▼▼▼

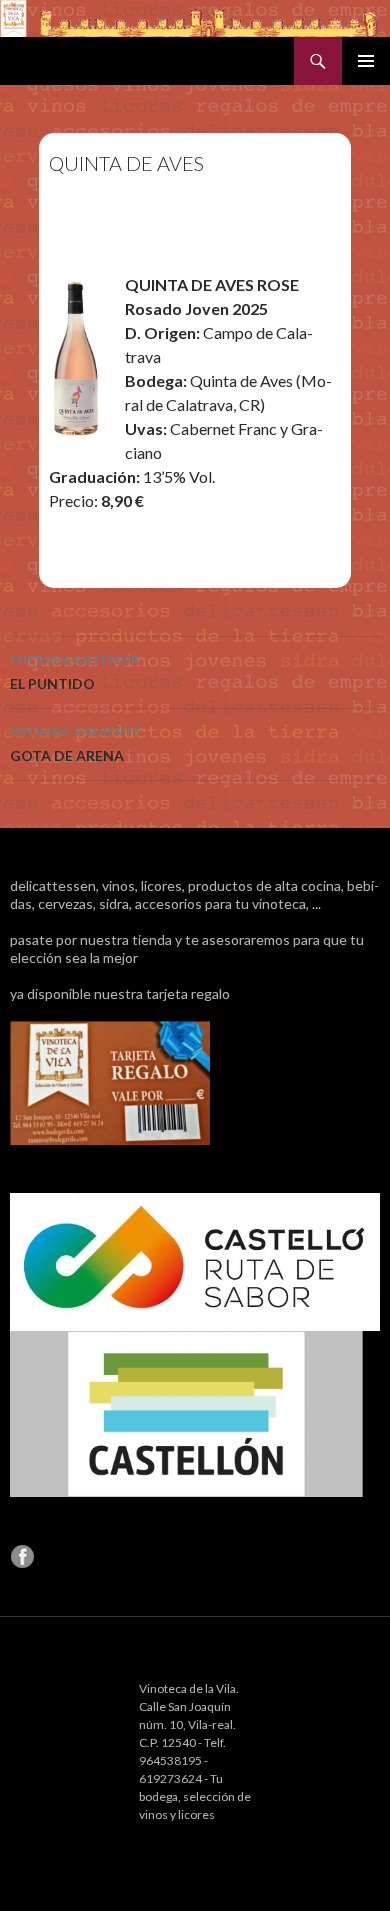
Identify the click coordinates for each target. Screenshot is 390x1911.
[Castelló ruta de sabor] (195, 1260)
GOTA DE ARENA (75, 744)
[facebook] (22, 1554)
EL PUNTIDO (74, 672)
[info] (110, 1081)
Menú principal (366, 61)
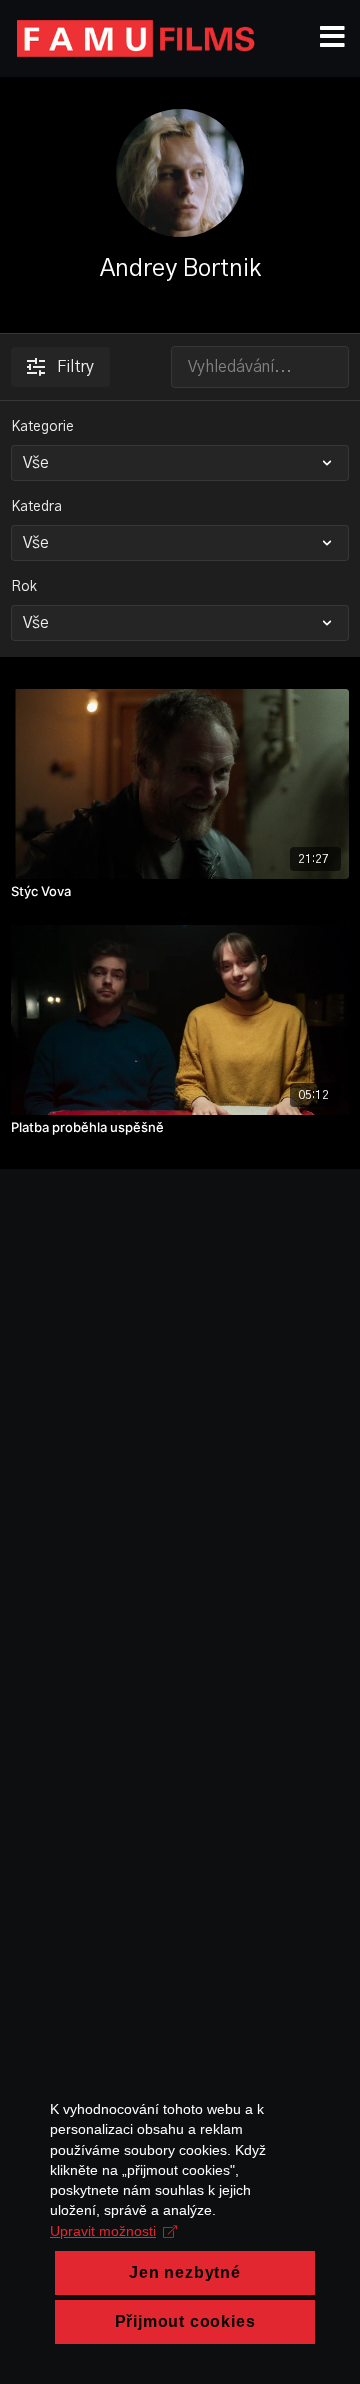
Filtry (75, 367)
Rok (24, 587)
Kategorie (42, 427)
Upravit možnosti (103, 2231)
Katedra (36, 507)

▲▲▲

EXERCISE OBJECTIVE
The required output is every line of the data above, set down exactly and stripped of pictures.

EXERCISE ANSWER
Identify the click coordinates for each target. Screenshot is 390x1911.
[Castelló ruta de sabor] (195, 1260)
GOTA DE ARENA (75, 744)
[facebook] (22, 1554)
EL PUNTIDO (74, 672)
[info] (110, 1081)
Menú principal (366, 61)
Filtry (75, 367)
Rok (24, 587)
Kategorie (42, 427)
Upravit možnosti (103, 2231)
Katedra (36, 507)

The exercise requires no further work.